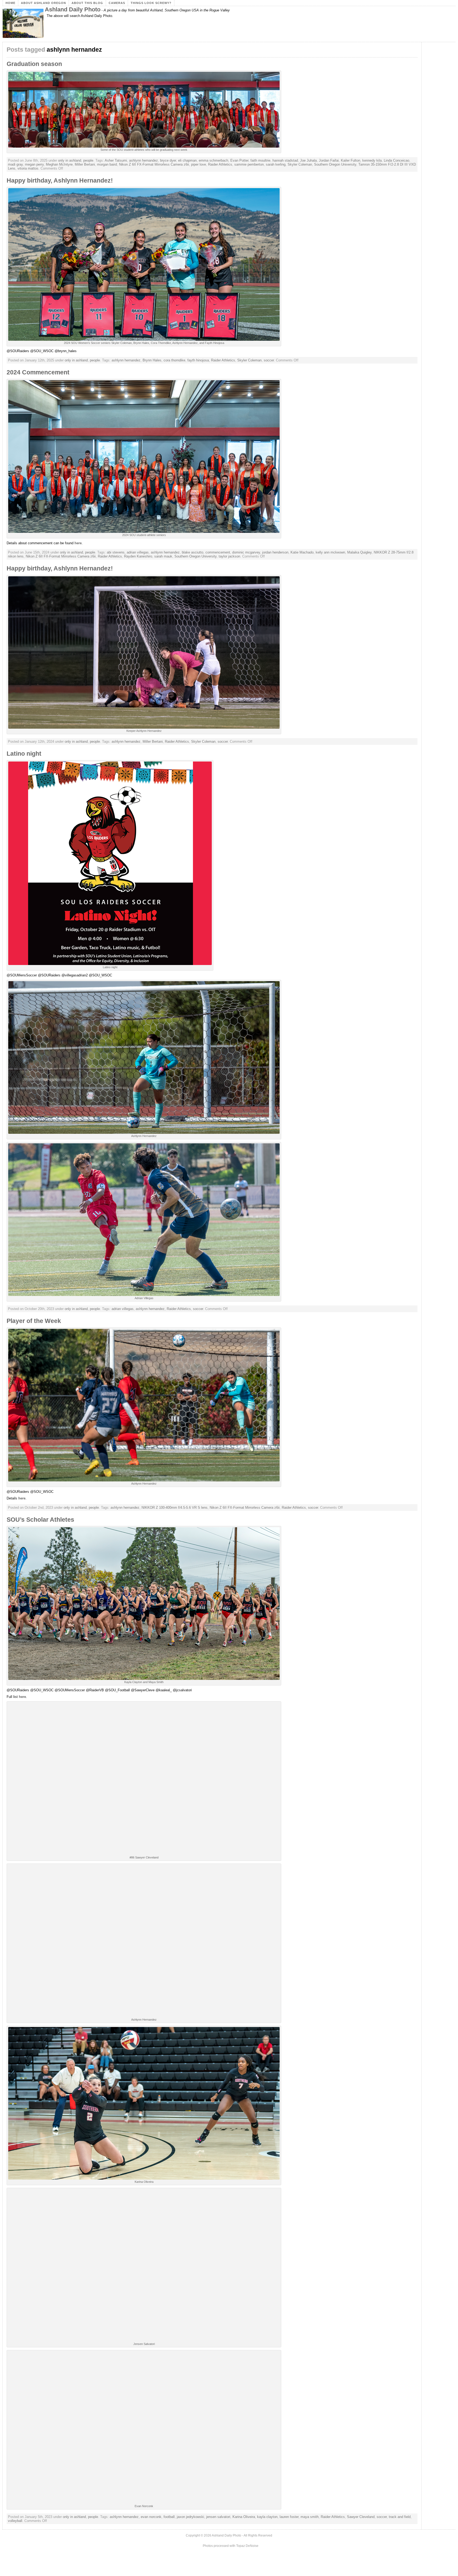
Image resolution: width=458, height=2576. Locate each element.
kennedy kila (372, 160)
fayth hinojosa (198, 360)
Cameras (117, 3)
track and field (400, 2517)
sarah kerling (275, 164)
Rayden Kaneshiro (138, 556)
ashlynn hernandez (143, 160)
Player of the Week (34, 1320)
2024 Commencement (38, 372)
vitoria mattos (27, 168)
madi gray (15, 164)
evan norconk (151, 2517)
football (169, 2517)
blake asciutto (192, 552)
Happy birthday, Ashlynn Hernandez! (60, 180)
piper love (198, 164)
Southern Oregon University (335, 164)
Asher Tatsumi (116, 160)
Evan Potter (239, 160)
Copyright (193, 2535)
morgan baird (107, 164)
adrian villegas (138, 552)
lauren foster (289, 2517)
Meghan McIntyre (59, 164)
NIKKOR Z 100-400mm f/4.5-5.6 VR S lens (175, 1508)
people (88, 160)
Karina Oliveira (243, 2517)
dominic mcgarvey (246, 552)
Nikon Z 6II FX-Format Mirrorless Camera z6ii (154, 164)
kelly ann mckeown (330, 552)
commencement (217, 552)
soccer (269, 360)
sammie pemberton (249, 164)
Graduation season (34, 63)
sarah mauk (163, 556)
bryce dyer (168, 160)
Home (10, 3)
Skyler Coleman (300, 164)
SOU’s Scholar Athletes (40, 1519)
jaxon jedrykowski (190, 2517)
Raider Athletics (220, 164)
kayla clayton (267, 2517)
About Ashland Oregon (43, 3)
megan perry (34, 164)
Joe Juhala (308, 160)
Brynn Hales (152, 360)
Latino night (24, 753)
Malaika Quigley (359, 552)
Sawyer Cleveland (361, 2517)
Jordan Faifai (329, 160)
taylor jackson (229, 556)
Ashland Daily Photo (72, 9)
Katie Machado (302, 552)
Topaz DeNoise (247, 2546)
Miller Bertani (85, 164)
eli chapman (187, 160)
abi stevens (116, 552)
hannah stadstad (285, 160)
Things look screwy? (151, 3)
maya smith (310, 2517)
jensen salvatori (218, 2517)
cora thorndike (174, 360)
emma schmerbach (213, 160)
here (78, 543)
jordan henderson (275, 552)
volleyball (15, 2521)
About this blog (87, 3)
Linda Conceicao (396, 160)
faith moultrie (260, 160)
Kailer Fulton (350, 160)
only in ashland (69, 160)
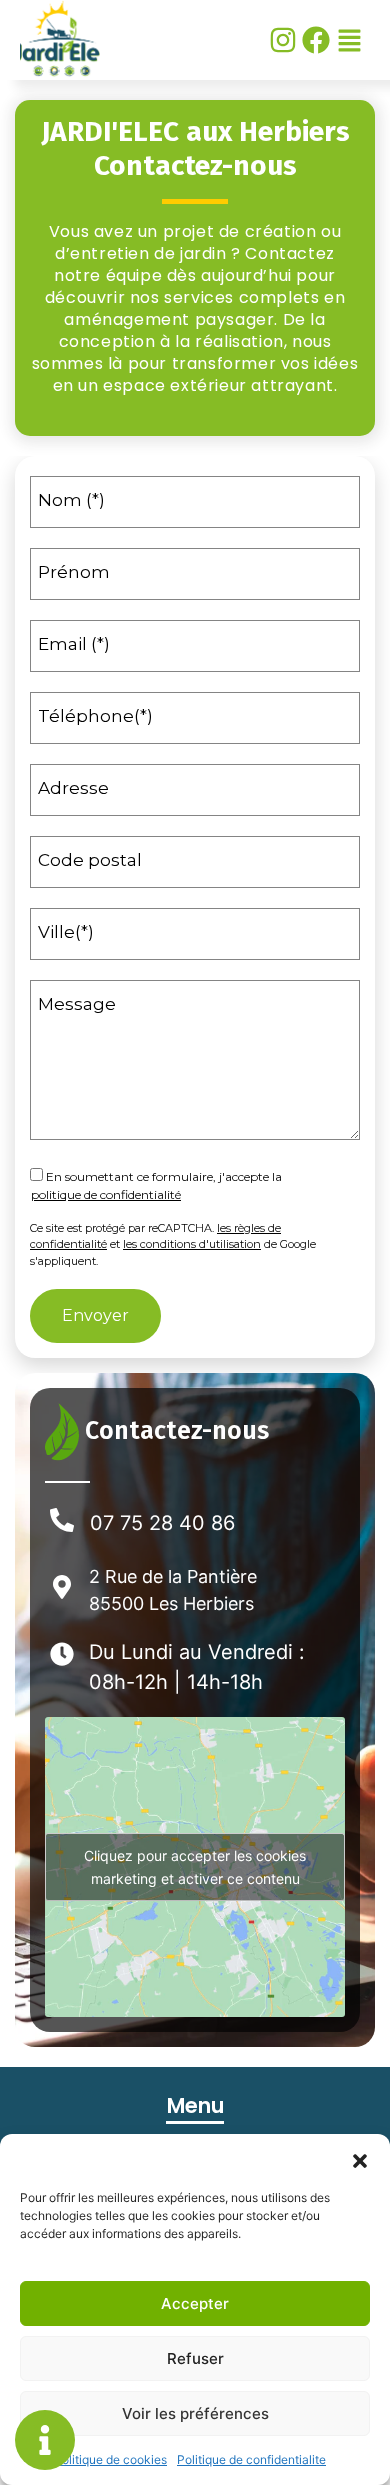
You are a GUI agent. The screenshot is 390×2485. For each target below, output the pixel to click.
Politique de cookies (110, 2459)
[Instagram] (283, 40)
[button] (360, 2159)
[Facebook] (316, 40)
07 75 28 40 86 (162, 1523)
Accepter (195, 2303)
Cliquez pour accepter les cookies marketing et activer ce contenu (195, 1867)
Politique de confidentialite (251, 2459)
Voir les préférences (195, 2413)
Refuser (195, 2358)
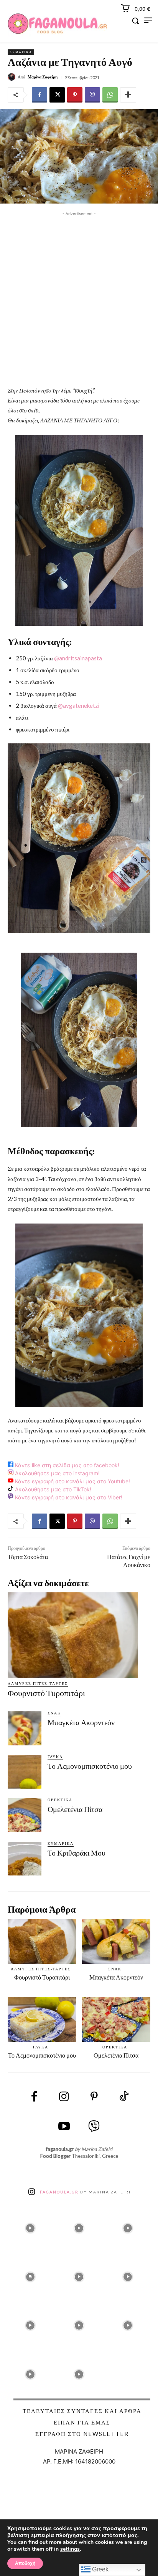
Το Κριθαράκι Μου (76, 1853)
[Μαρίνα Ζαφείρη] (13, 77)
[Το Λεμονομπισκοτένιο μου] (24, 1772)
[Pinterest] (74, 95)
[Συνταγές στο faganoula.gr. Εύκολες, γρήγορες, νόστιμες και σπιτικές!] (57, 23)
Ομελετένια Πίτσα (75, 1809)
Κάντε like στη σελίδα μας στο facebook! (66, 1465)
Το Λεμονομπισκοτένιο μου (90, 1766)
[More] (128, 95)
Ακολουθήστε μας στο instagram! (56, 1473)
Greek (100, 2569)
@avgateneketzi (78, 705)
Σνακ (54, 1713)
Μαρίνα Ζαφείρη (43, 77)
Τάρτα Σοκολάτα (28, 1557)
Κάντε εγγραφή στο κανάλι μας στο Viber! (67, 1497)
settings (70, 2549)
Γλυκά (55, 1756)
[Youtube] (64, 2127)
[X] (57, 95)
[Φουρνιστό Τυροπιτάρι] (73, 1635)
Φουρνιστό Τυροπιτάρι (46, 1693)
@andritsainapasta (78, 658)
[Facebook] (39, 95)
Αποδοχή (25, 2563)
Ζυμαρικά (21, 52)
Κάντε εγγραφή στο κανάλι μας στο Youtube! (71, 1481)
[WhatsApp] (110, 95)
-------------------------
» WORK INSTRUCTION: Output exactly one stretch of the listing: from the line containing "Rayden Kaneshiro (138, 556)" through the line containing "Raider Athletics (220, 164)", both end lines included.

» EXERCISE RESULT:
Rayden Kaneshiro (138, 556)
ashlynn hernandez (143, 160)
Player of the Week (34, 1320)
2024 Commencement (38, 372)
vitoria mattos (27, 168)
madi gray (15, 164)
evan norconk (151, 2517)
football (169, 2517)
blake asciutto (192, 552)
Happy birthday, Ashlynn Hernandez! (60, 180)
piper love (198, 164)
Southern Oregon University (335, 164)
Asher Tatsumi (116, 160)
Evan Potter (239, 160)
Copyright (193, 2535)
morgan baird (107, 164)
adrian villegas (138, 552)
lauren foster (289, 2517)
Meghan McIntyre (59, 164)
NIKKOR Z 100-400mm f/4.5-5.6 VR S lens (175, 1508)
people (88, 160)
Karina Oliveira (243, 2517)
dominic mcgarvey (246, 552)
Nikon Z 6II FX-Format Mirrorless Camera z6ii (154, 164)
kelly ann mckeown (330, 552)
commencement (217, 552)
soccer (269, 360)
sammie pemberton (249, 164)
Graduation season (34, 63)
sarah mauk (163, 556)
bryce dyer (168, 160)
Home (10, 3)
Skyler Coleman (300, 164)
SOU’s Scholar Athletes (40, 1519)
jaxon jedrykowski (190, 2517)
Raider Athletics (220, 164)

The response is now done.